Berlinale 73 | Sydney Sweeney brilla in Reality nel ruolo di una whistleblower

Berlinale 73 | Sydney Sweeney brilla in Reality nel ruolo di una whistleblower
3.5 Punteggio
Regia
Sceneggiatura
Cast
Colonna Sonora
Sydney Sweeney in Reality (fonte: Berlinale)
Sydney Sweeney in Reality (fonte: Berlinale)

L’acclamata regista teatrale newyorkese Tina Satter ha lavorato a produzioni dentro e fuori Broadway per oltre un decennio. Ora, nella sua prima incursione cinematografica, fa il suo debutto alla regia con Reality, interpretato da Sydney Sweeney e basato sulla pièce Is This a Room. Il film è stato presentato in anteprima al Festival di Berlino.

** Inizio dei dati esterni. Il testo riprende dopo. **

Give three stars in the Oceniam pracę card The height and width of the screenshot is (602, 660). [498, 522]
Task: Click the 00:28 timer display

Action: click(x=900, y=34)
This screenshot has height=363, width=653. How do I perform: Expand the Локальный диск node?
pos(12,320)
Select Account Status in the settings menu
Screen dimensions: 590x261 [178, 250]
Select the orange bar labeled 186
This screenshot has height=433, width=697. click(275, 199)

Il primo film da regista di Tina Satter racconta la storia vera dell’arresto della whistleblower Reality Winner, una giovane ragazza che lavorava come traduttrice per la NSA quando, nel giugno del 2017, ha ricevuto la visita di due agenti dell’FBI con un mandato di perquisizione della propria abitazione. L’accusa che le veniva rivolta era quella di aver trafugato e divulgato informazioni governative estremamente riservate.

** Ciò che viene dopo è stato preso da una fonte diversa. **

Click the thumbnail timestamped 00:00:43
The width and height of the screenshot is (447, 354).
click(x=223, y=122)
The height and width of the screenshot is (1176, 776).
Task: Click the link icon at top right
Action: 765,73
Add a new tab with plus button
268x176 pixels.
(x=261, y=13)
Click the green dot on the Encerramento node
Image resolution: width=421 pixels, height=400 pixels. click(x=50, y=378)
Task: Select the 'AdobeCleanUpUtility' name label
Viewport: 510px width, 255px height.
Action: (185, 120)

Tina Satter, regista di Reality (fonte: Berlinale)
Tina Satter, regista di Reality (fonte: Berlinale)

Reality Winner non è una personalità forte come quella di Edward Snowden o Chelsea Manning e, in un certo senso, il film di Satter e l’interpretazione di Sydney Sweeney si appoggiano proprio su questo, nel ritrarre la protagonista come una donna come tante, con una vita anche piuttosto banale e monotona, umanizzando la figura del “whistleblower”. Due uomini sorprendentemente affabili, l’agente Garrick (Josh Hamilton) e l’agente Taylor (Marchánt Davis), cercano di metterla a proprio agio, ma le buone maniere ben presto rivelano solo il desiderio di farla confessare e quelle che inizialmente sembravano premure cominciano ad assumere dei tratti inquietanti.

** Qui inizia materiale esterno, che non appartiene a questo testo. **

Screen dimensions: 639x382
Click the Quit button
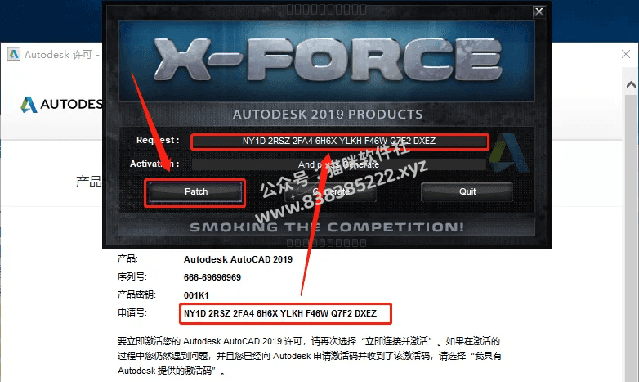coord(467,191)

Che Tina Satter voglia parlare indirettamente di politica è ovvio, ma la forza del suo primo lungometraggio sta soprattutto nell’essere un affascinante studio delle sottigliezze dell’interazione umana. Sweeney brilla in un ruolo tutto giocato sul trattenere le emozioni e nasconderle all’esterno, che ricorda molto da vicino quello di Julia Garner in The Assistant, altro esempio di film su una donna sola in un mondo maschile.

Ma a funzionare su schermo sono anche gli agenti: se Hamilton attinge al calore e alla sincerità con cui aveva caratterizzato il padre in Eighth Grade di Bo Burnham, deformandone i tratti fondamentali, Davis riprende intelligentemente il suo ruolo in The Day Shall Come di Chris Morris.

In maniera sotterranea, il film di Satter sembra voler instilare il dubbio che il trattamento con i “guanti di velluto” a cui è stata sottoposta Reality sia il sintomo di un trattamento preferenziale per una giovane donna bianca della classe medio-borghese, che probabilmente non sarebbe stato adottato se l’accusata fosse stata una donna di colore nella periferia americana.

Reality | una film sull’esercizio del potere attraverso la parola

Così attento a sottolineare in ogni momento come tutte le parole (e persino i colpi di tosse) dei tre attori in campo siano dettate dalle registrazioni ufficiali dell’FBI, Reality riduce la narrazione ad una essenza quasi concettuale, trasformando il film in un pezzo di teatro a più voci che rende evidente quanto siano superflui e inutili certi orpelli tipici della scrittura drammaturgica, spesso così poco aderenti alla realtà delle conversazioni quotidiane e distanti dal linguaggio corrente delle persone.

Perché è invece proprio questa aderenza al reale, con le sue incertezze, le sue ripetizioni, i suoi imbarazzi, che permette a Tina Satter di restituire la tensione autentica del momento e al tempo stesso di astrarlo completamente nella sua assurdità umana e nel suo essere, in ogni caso, messa in scena, esecuzione teatrale, performance dagli obiettivi quasi ricattatori.

La semplicità e l’asciuttezza della trascrizione limita e allo stesso amplifica le possibilità drammatiche, eppure la regista sembra, in alcuni momenti, temere l’austerità e il rigore del suo stesso film, scuotendolo con delle interferenze visive che sottraggono i corpi dalla scena e che, paradossalmente, lasciano lo spettatore a contemplare il vuoto del cinema quando questo vuole farsi a tutti i costi thriller, marchingegno narrativo.